Here is how Blockchain companies are set to be affected by GDPR:
More strict KYC and service restriction
Since all companies that serve EU citizens are now obligated to give users full access to their personal data, you can expect Blockchain companies to consolidate personal data in various ways as well. For a user to be able to modify, delete or view their own personal data at will, Blockchain based companies will have to restrict the user from using a single account. Businesses will have to implement tools and portals on their platforms for the purpose of displaying a user’s personal data all in one location. This is because the only way to make data easy to delete is to store it off-chain on the cloud with a hash on the Blockchain. Additionally, cryptocurrency exchanges will have to adopt strict know your customer (KYC) verification procedures to prevent any risk of non-compliance to GDPR.
Service restriction based on geographic location
Even though there are some Blockchain based services that will see it fit to bring about changes for all the users, some will find it affordable to only effect GDPR compliance in the EU. A good example is Coinbase which is a cryptocurrency exchange that currently has a separate privacy rights dashboard only accessible to EU residents with separate privacy policies for its UK and US customers. The downside to GDPR is that some companies will completely shut down their activities in the EU. Such examples have already been seen with companies such as CoinTouch (a P2P cryptocurrency exchange) that have announced the termination of their services for EU citizens.
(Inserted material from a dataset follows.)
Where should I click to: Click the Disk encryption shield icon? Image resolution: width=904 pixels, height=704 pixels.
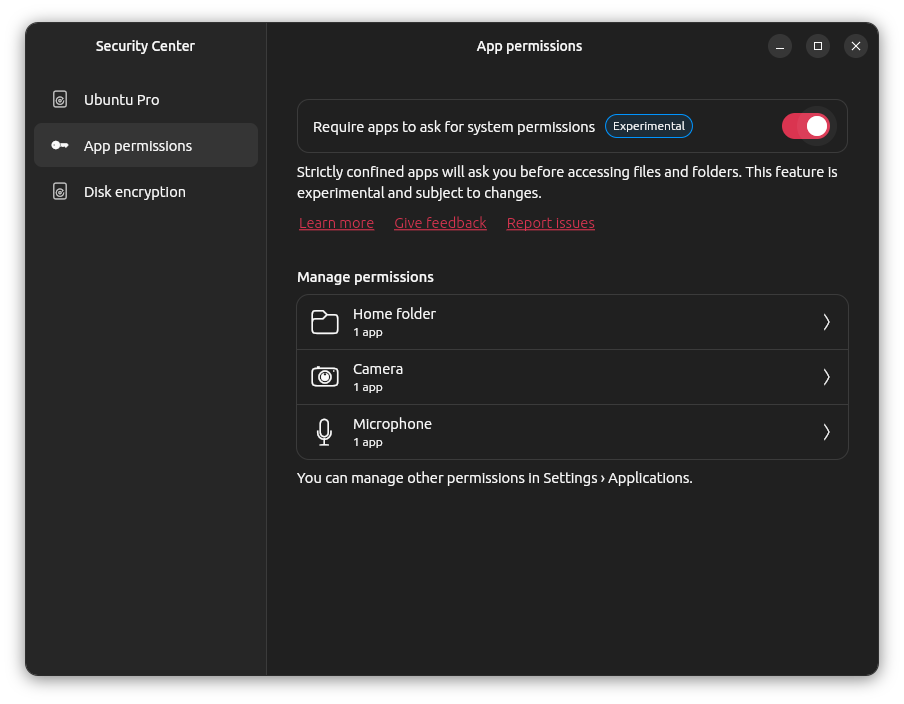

Improved of 3rd party access to user personal data
Unbeknownst to most platform users, service providers often let third-party entities have access to user personal data in the name of better service delivery. As a result, these third-party companies can harvest data and process that data for a wide range of purposes without the knowledge of the platform’s user. With GDPR, Blockchain based companies will have to update their privacy policies such that the third parties with access to a user’s data are clearly detailed in the terms and conditions. This will allow users to learn more about how the service provider conducts business leading to better transparency.
The ICO market might suffer the most
After Bitcoin’s meteoric rise in price last year, the ICO market followed suit with investors from all over the globe rushing to invest in the most promising ICOs. With GDPR in place, data storage specific Blockchain applications are facing huge risk keeping in mind Blockchain immutability and GDPR’s right to erasure and privacy. In fact, the problem might prevent users in the EU from buying ICO tokens as the process requires registration with personally identifiable data on the Blockchain.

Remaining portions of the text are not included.